1 Fazer cessar por algum tempo;
2 Cortar ou romper a continuidade de;
3 Suspender;
4 Destruir, extinguir;
5 Cessar ou parar momentaneamente;
6 Deixar de fazer temporariamente;
7 Cortar, desligar (uma corrente de qualquer fluido);
8 Calar-se, falar de coisa diversa do que vinha dizendo, não continuar a fazer o que estava fazendo;
9 Cortar a palavra a;
10 Embaraçar, estorvar.


Em algum ponto muito além do permitido eu permaneci olhando o dicionário, varando a noite como se pudesse, como se fosse plausível.
Olhava aquele bando de palavras. De definições que não definiam nada. De explicações que confundiam, de adjetivos, de substantivos, de advérbios e todo lixo lindo da língua portuguesa.
Ali eu permanecia tentando encontrar algum sentido que não fosse tão vago naquelas palavras, tentando formar uma frase pra ligar pra ele e dizê-la.
Algo como: você não devia ter nos in.ter.rom.pi.do.
Mas eu não conseguia. Por mais que eu me esforçasse, por mais que eu lesse o maldito dicionário, fugia de mim. As palavras, os sentidos, tudo.
Ali eu ficava. Imaginando também.

Ele estava do outro lado da cidade, bêbado, cheirado, tanto faz.
Mas estava. E isso me dava uma sensação de companhia, uma sensação de ‘tudo bem, tudo bem’.
Mas não estava tudo bem.
Ele estar na mesma cidade que eu não me dizia nada. Não me era nada.
Eu tinha a sensação estranha de acreditar.
Acreditar que quando ele disse ‘me dá notícias suas, qualquer coisa me liga.
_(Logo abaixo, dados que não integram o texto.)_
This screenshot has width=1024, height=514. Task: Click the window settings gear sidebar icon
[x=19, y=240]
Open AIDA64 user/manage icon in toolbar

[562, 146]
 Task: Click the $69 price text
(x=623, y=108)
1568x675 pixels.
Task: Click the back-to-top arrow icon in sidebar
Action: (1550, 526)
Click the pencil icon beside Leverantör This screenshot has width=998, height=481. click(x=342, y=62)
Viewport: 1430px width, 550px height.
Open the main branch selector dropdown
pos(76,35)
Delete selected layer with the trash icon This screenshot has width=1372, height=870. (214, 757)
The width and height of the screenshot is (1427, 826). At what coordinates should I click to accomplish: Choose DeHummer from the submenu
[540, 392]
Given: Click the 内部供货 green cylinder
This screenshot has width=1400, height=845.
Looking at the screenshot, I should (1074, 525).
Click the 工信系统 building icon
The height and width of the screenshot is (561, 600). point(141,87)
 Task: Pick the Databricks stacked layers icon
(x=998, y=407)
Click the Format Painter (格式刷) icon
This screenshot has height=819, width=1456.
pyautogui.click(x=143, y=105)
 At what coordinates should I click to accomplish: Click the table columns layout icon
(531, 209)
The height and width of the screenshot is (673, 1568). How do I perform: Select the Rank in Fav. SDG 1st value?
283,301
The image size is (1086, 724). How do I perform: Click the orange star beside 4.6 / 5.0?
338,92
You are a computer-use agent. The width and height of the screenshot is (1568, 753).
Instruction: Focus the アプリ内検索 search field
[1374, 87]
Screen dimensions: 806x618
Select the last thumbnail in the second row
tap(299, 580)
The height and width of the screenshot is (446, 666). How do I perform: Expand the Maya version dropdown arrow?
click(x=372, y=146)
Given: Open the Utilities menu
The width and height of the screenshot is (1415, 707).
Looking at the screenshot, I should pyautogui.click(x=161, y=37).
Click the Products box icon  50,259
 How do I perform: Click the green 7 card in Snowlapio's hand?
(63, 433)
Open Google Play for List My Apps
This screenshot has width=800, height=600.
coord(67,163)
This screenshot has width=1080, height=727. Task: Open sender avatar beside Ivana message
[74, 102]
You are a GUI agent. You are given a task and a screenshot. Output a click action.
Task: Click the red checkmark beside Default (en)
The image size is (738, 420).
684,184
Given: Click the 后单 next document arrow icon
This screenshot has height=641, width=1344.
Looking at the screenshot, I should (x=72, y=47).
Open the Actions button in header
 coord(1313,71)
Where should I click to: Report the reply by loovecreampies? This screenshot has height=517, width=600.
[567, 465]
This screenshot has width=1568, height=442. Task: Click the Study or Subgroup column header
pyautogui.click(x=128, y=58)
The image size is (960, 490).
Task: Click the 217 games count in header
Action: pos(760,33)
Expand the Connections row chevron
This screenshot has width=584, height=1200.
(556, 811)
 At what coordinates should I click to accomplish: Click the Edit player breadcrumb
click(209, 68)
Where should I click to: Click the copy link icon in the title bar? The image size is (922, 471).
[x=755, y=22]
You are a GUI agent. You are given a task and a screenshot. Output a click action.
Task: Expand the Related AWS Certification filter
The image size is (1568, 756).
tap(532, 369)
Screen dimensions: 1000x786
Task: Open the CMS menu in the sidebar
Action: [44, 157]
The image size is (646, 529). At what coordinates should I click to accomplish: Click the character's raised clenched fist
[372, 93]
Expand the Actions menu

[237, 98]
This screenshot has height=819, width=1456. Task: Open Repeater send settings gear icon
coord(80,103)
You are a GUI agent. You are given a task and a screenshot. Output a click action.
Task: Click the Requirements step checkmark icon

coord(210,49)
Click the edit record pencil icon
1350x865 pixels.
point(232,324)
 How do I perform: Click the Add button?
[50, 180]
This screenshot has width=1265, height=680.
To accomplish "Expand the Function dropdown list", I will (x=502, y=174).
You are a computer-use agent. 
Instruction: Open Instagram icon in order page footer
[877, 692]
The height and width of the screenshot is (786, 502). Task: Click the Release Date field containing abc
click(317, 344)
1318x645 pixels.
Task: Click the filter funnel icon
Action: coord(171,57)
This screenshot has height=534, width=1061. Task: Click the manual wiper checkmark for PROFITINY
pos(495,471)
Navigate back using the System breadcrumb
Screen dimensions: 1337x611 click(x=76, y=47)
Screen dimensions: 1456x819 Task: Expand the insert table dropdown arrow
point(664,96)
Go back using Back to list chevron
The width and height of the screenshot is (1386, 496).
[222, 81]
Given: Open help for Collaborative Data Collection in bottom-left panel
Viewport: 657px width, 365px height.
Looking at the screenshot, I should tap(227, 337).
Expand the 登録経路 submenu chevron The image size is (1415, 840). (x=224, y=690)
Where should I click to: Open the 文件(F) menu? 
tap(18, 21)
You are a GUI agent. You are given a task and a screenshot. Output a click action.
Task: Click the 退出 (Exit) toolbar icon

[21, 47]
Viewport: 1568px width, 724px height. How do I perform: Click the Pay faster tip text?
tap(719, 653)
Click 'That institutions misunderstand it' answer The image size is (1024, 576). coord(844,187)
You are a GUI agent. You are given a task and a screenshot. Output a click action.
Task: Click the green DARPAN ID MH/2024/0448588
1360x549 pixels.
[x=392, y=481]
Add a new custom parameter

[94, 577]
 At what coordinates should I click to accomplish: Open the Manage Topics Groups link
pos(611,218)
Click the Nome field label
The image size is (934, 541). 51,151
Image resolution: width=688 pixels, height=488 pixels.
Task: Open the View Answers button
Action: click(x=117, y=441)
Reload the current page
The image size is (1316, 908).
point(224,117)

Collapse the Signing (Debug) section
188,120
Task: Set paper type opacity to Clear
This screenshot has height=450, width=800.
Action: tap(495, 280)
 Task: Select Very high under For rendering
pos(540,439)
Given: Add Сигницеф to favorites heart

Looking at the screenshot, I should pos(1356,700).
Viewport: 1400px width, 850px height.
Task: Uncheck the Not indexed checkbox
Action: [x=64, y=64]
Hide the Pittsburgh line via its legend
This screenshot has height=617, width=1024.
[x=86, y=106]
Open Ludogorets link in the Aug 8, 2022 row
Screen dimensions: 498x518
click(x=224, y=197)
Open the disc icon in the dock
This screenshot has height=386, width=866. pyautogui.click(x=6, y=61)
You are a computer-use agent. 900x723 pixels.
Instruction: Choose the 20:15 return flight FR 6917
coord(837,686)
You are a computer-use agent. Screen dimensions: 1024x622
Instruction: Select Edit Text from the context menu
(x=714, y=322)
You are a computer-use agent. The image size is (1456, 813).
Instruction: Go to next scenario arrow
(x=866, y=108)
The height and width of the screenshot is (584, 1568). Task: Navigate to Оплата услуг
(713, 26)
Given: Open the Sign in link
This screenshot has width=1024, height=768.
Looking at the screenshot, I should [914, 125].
Qualquer coisa mesmo’ 
Daquele jeito que ele sempre enfatizava o ‘mesmo’ final me dava a tal sensação de acreditar.
Mas era só uma sensação.
Porque eu não podia. God, eu não podia ligar e dizer ‘tô mal, vem aqui’.
Eu não podia dizer que sentia sua falta ou que precisava dele por mais um tempo, que nunca estive pronto para deixá-lo ir. Não podia.
Pensei em mentiras. ‘Você esqueceu seu suéter favorito aqui, aquele que compraste em Bogotá, vem buscar.’
Não podia. Ele não tinha um suéter favorito. Muito menos de Bogotá.
Eu não sabia o que fazer. Talvez só estivesse perdido e continuava a imaginar.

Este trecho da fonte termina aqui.